A generic middleware for logging errors.

6

Information about outbound requests is logged.

7

Information about server starts is also logged.

This file logs some key pieces of information. The first thing logged is when the server starts. The second set of information is by way of a generic middleware handler. It logs data about any incoming request, including the path, the method, the IP address, and the user agent. This is similar to the access log for a traditional web server. Finally, the application tracks outbound requests to the recipe-api service.

The contents of the logstash.js file might be more interesting. There are many libraries available on npm for transmitting logs to Logstash (@log4js-node/logstashudp is one such package).
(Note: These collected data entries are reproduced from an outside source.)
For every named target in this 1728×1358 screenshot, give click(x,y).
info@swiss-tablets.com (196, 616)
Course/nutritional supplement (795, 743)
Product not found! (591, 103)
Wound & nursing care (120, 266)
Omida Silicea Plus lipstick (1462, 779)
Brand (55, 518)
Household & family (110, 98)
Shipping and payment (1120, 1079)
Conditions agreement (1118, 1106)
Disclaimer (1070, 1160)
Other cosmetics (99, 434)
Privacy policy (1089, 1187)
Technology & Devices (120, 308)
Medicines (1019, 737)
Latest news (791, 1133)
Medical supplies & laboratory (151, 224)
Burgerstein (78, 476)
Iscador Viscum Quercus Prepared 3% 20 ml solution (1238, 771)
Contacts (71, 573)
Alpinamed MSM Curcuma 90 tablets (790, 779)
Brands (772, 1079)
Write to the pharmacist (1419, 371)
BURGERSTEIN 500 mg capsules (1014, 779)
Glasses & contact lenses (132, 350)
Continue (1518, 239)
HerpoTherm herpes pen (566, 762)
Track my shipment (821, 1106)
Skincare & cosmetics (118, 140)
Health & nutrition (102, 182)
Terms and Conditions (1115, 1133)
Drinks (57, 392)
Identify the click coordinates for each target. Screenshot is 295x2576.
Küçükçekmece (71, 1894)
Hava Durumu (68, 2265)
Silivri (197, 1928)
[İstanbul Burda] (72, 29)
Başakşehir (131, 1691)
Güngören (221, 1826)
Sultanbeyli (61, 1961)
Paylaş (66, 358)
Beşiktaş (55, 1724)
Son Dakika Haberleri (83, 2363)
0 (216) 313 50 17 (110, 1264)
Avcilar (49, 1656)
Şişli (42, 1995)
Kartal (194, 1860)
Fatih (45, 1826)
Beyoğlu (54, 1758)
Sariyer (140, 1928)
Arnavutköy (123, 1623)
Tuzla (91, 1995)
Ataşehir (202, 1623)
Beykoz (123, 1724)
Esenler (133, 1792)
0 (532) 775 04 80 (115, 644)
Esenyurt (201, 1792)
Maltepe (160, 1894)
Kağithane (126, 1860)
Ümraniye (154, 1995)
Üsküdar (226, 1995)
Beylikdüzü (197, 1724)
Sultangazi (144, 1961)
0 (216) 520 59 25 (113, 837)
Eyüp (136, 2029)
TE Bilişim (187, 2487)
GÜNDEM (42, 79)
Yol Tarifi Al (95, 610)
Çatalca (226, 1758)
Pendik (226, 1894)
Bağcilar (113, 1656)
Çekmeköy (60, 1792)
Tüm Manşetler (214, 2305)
These libraries support a few methods for transmission, UDP included. Since the mechanism for sending logs is so simple, you’re going to reproduce a version from scratch. This is great for educational purposes, but a full-featured package from npm will make a better choice for a production application.

Create a new file called web-api/logstash.js. Unlike the other JavaScript files you’ve created so far, this one won’t be executed directly. Add the content from Example 4-4 to this file.

Example 4-4. web-api/logstash.js
const client = require('dgram').createSocket('udp4'); 1
const host = require('os').hostname();
const [LS_HOST, LS_PORT] = process.env.LOGSTASH.split(':'); 2
const NODE_ENV = process.env.NODE_ENV;

module.exports = function(severity, type, fields) {
  const payload = JSON.stringify({ 3
    '@timestamp': (new Date()).toISOString(),
    "@version": 1, app: 'web-api', environment: NODE_ENV,
    severity, type, fields, host
  });
  console.log(payload);
  client.send(payload, LS_PORT, LS_HOST);
};
1

The built-in dgram module sends UDP messages.

2

The Logstash location is stored in LOGSTASH.

3

Several fields are sent in the log message.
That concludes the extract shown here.